Entre los hechos históricos de mayor relevancia asociados al uso político del espacio se encuentran la Primera Declaración de La Habana (1960) y la Segunda Declaración de La Habana (1962), pronunciadas ante concentraciones multitudinarias, consideradas documentos políticos significativos del período inicial de la revolución.[10]
La plaza también ha sido sede de celebraciones religiosas de gran asistencia durante visitas papales. En 1998, el Papa Juan Pablo II ofició una misa multitudinaria en el marco de su visita a Cuba.[11] En 2012, el Papa Benedicto XVI celebró una misa en el mismo lugar durante su viaje apostólico.[12] En 2015, el Papa Francisco ofició otra misa ante una gran concurrencia durante su visita al país.[13]
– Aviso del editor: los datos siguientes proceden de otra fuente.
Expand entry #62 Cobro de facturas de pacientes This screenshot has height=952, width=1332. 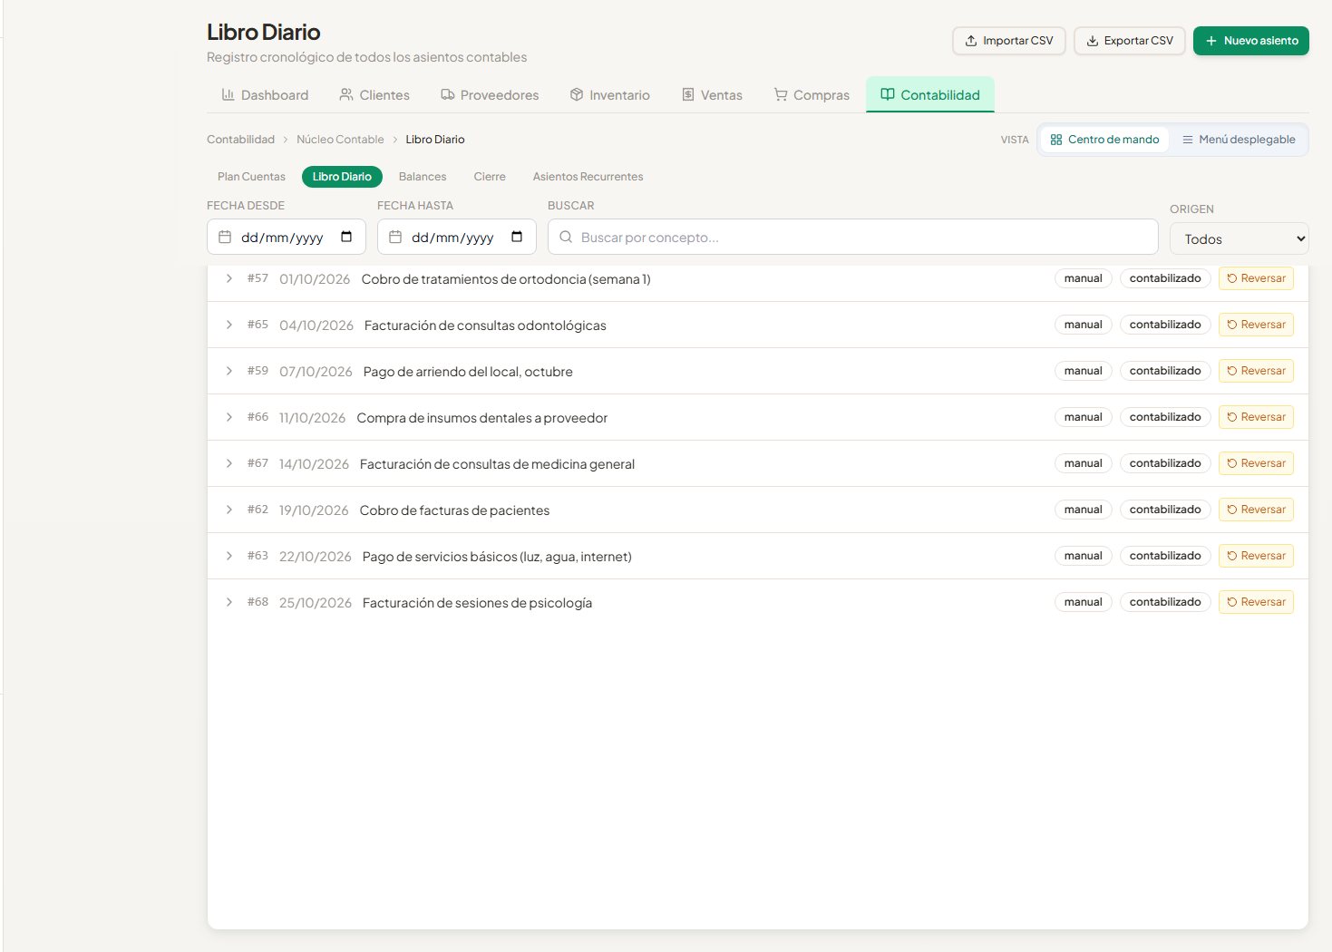click(x=229, y=510)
En el ámbito internacional y cultural, la plaza ha acogido eventos de gran asistencia, como el concierto Paz sin Fronteras celebrado en 2009 con la participación de diversos artistas.[14]
En noviembre de 2016 se realizó un acto oficial en homenaje a Fidel Castro tras su fallecimiento, con participación de delegaciones internacionales. Posteriormente, desde la plaza partió el cortejo fúnebre con sus cenizas hacia el cementerio de Santa Ifigenia en Santiago de Cuba.[15]
En conjunto, la plaza ha mantenido un uso continuo como espacio de representación pública y concentración masiva, asociado tanto a actividades estatales como a eventos culturales y religiosos de gran escala.